Biologist Kate Wilsterman is amazed by pregnancy. This essential mammalian life process is both complicated and dynamic: In addition to creating the next generation, pregnancy requires changes in nearly every organ of the gestational parent; dramatic changes in physiology; and perhaps most impressively, the growth of an entire organ (the placenta) using cells from two different individuals.

That’s why Wilsterman, assistant professor in the Department of Biology at Colorado State University, wants to understand how the physiology of pregnancy has evolved and diversified across mammals. In particular, she’s interested in species’ adaptive strategies for dealing with the effects of high elevations, where oxygen is less abundant. For mammals,including humans that gestate at high elevations, a fetus may be deprived of an adequate supply of oxygen, which is called gestational hypoxia. Gestational hypoxia in humans is linked to low birth weight and birth defects.

In new research published in Proceedings of the National Academy of Sciences, Wilsterman and colleagues show that mammals’ ability to support fetal growth is significantly affected by decreased oxygen at high elevations. At the same time, species that have adapted to living at high elevations have differences in their genes that protect against the effects of hypoxia. This adaptation has been observed among some human populations, such as people of Tibetan or Andean ancestry, in which mothers carry added placental protections against the effects of hypoxia on their fetuses.

According to this new research, it turns out humans’ distant mammalian cousins, deer mice, are a good model for studying evolutionary adaptations that offset the effects of hypoxia on fetal and placental development across all mammal species, including humans. 

Wilsterman’s experiments were conducted in collaboration with Zachary Cheviron and Jeff Good at the University of Montana, while Wilsterman was a postdoctoral researcher at their institution. She joined the CSU faculty in 2022.

Highland and lowland mice

The researchers studied different populations of field mice that live at both high and low elevations. They found that lowland mice suffered stunted fetal growth when exposed to hypoxia, but highland mice were able to prevent the effects of hypoxia on fetal growth by altering their placentas. The study by Wilsterman and co-authors also uncovered genetic changes that were associated with this adaptive strategy.

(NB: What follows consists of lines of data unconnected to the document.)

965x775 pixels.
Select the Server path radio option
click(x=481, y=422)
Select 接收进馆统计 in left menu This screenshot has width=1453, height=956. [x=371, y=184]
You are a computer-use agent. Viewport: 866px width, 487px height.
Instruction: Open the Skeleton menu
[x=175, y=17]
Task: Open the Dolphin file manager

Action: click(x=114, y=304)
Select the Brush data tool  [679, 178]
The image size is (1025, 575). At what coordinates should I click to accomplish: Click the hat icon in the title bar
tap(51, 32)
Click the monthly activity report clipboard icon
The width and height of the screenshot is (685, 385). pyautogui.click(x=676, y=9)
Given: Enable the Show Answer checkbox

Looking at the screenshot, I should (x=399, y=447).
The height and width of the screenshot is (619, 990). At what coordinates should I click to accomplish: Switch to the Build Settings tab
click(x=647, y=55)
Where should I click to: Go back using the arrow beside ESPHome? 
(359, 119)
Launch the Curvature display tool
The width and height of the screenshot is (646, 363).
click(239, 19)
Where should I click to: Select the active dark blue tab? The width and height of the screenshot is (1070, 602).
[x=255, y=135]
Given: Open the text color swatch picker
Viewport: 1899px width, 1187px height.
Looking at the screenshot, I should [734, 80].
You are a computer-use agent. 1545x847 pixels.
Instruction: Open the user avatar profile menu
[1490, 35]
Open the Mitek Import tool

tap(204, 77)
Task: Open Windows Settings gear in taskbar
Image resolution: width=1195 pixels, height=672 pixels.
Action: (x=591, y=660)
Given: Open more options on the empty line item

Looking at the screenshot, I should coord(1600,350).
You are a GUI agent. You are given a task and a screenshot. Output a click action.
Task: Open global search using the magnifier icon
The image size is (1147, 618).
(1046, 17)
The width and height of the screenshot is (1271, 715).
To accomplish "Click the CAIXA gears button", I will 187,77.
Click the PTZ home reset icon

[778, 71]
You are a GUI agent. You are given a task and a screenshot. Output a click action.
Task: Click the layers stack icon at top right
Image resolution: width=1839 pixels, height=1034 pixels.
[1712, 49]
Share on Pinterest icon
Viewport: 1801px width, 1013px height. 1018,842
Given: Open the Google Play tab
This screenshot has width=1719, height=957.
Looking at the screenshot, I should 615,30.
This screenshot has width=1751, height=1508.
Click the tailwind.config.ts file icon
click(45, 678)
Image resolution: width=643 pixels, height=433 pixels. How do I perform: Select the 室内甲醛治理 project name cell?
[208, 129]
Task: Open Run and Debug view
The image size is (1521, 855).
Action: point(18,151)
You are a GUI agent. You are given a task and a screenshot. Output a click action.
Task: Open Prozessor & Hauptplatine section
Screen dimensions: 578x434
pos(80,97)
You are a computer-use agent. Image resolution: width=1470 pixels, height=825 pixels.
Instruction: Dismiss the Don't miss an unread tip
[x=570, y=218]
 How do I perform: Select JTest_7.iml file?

Evolutionary adaptation to high elevations is well studied in both humans and deer mice, but historically that work has been largely focused on cardiovascular effects, i.e., things related to exercise, Wilsterman explained. The PNAS study is a first insight into gestational adaptations in mice. 

“Our results suggest that these reproductive changes are an important part of how mammals must adapt to high elevations over evolutionary timescales,” she said. “These findings thus highlight an underappreciated set of physiological processes that are involved.” 

According to Wilsterman, there are deeply conserved processes that contribute to placental development across mammals, and the deer mice they used in their study share some of these gene networks and developmental processes with humans.

“We hope that by understanding placental responses to hypoxia and the developmental effects on fetal growth in deer mice, we can also improve our understanding of human biology,” she said.  “Specifically, if we can understand how deer mice have ‘solved’ the problem of hypoxia for fetal growth, we may eventually be able to identify targets for treatment development in humans or be in a better position to identify where things are going wrong in gestational diseases that involve hypoxia.”

Future studies

Wilsterman’s team at CSU will continue their line of inquiry into hypoxia adaptations by drilling down into the cell types that are driving the tissue-level changes they saw. They also hope to identify the genetic variants that contribute to how specific placental cell types respond to hypoxia.